What the task requires:
Each line from the beginning of the entries below through the line that includes "[Submit] (194, 41)" must be returned exactly as given.

Input data:
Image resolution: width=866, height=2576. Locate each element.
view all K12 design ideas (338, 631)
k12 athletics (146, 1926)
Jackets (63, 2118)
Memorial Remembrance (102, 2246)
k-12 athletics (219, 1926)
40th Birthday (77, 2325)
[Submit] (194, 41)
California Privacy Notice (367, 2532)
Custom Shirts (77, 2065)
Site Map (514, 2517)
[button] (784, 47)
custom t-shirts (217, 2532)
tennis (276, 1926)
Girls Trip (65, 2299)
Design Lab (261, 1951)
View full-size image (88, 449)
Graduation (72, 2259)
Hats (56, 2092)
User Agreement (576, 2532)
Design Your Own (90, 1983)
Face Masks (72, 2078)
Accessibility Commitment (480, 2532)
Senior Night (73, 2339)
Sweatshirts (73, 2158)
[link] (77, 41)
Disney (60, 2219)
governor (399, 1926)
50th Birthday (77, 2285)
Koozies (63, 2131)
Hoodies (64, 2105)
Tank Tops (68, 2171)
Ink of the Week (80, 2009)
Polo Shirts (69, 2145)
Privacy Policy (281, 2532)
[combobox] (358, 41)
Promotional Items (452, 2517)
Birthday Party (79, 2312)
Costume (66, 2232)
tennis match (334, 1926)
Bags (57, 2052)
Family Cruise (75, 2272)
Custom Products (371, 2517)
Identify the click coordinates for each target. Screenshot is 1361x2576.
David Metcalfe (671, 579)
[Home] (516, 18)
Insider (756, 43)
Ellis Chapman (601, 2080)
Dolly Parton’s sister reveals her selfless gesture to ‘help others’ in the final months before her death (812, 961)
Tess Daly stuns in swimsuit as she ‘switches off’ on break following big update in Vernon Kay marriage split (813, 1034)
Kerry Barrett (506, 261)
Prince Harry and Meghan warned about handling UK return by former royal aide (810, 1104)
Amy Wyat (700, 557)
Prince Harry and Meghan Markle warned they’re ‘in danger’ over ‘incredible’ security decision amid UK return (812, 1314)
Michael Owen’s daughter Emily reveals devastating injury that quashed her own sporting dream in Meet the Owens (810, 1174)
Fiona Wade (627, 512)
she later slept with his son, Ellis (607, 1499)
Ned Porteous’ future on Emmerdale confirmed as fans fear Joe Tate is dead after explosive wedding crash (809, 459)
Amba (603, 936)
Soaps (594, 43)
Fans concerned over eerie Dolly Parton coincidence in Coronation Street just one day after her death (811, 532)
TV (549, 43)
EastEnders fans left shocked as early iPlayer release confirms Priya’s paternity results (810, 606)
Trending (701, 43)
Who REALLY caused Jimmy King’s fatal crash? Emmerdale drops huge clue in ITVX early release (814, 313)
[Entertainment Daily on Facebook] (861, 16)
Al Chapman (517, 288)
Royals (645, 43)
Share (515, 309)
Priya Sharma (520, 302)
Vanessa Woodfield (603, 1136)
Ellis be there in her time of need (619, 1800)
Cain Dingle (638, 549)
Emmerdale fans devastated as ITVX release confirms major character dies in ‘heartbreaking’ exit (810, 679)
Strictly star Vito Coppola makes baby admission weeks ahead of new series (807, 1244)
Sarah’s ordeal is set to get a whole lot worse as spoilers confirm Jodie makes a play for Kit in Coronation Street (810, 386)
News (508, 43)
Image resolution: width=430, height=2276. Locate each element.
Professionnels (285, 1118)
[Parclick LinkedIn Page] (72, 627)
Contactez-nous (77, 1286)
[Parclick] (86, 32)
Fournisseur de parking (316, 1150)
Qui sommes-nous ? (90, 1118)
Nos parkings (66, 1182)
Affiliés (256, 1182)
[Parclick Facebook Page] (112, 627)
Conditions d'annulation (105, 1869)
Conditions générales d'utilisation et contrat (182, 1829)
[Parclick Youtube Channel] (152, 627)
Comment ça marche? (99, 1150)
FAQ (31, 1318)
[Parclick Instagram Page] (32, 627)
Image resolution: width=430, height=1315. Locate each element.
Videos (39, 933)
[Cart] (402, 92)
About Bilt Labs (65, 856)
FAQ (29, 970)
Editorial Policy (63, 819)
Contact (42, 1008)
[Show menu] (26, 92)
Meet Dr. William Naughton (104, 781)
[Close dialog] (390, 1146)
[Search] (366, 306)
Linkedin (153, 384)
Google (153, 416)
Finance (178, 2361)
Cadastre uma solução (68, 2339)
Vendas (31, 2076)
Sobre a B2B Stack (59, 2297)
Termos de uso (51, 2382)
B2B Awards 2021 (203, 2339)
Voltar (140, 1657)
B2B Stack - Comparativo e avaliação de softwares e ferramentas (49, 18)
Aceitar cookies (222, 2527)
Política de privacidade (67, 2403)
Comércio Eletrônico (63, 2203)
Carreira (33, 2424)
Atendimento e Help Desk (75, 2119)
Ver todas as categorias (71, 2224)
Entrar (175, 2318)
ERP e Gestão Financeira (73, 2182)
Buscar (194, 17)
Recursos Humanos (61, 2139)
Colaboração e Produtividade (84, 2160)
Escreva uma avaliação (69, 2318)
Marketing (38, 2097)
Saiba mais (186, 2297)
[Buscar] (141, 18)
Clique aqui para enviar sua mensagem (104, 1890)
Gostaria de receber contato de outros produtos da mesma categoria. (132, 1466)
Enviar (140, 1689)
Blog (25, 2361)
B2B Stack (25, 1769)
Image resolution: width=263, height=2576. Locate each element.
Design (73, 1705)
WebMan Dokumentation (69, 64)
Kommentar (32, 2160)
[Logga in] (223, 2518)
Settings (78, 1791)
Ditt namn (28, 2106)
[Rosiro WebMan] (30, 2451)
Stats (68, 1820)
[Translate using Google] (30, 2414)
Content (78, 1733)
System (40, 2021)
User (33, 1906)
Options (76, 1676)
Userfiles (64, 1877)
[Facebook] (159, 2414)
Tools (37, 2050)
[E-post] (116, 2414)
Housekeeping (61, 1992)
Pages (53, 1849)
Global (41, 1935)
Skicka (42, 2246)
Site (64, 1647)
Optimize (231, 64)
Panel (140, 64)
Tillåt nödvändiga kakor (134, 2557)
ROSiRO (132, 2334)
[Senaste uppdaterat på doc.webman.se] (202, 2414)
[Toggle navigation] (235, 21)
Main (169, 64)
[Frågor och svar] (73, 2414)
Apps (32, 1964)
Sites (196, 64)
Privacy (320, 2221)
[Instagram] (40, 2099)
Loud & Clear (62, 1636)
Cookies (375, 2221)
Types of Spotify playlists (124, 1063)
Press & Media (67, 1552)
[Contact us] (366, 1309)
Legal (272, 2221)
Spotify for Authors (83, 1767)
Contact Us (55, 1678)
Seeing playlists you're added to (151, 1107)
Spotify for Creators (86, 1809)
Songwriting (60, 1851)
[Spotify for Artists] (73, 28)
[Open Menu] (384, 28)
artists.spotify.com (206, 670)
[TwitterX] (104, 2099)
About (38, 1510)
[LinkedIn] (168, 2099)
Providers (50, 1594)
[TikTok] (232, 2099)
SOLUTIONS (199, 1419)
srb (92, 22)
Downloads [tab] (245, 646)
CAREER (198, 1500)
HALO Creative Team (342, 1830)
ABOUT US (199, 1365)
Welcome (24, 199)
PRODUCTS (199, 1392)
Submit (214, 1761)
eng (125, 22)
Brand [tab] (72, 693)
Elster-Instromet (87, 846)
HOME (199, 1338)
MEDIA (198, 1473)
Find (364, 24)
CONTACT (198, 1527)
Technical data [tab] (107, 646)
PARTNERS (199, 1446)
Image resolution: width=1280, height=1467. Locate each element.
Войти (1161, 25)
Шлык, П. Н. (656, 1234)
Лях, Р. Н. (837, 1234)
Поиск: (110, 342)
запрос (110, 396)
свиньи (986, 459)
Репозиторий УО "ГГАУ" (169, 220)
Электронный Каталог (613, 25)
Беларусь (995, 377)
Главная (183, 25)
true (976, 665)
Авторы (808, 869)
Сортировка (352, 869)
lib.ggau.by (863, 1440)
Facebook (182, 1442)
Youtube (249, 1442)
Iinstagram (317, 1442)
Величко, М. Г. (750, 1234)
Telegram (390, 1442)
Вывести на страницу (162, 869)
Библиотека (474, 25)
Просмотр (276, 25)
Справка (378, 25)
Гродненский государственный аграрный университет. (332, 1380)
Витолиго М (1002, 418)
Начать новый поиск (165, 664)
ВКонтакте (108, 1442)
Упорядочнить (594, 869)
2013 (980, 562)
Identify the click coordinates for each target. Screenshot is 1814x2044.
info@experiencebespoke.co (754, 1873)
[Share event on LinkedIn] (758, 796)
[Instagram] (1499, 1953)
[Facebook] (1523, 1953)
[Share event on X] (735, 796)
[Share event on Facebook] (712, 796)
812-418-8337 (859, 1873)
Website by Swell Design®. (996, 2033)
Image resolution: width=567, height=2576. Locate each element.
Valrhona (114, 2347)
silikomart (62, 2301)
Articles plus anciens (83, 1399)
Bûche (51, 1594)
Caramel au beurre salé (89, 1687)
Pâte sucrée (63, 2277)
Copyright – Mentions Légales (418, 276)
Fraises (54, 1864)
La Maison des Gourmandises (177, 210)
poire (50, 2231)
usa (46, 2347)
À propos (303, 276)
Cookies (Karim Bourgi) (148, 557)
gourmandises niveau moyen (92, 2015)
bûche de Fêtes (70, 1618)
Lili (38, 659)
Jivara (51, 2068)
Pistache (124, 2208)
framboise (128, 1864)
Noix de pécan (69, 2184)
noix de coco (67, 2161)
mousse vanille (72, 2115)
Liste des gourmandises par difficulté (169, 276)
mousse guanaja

Task solution:
Image resolution: width=866, height=2576. Locate each element.
view all K12 design ideas (338, 631)
k12 athletics (146, 1926)
Jackets (63, 2118)
Memorial Remembrance (102, 2246)
k-12 athletics (219, 1926)
40th Birthday (77, 2325)
[Submit] (194, 41)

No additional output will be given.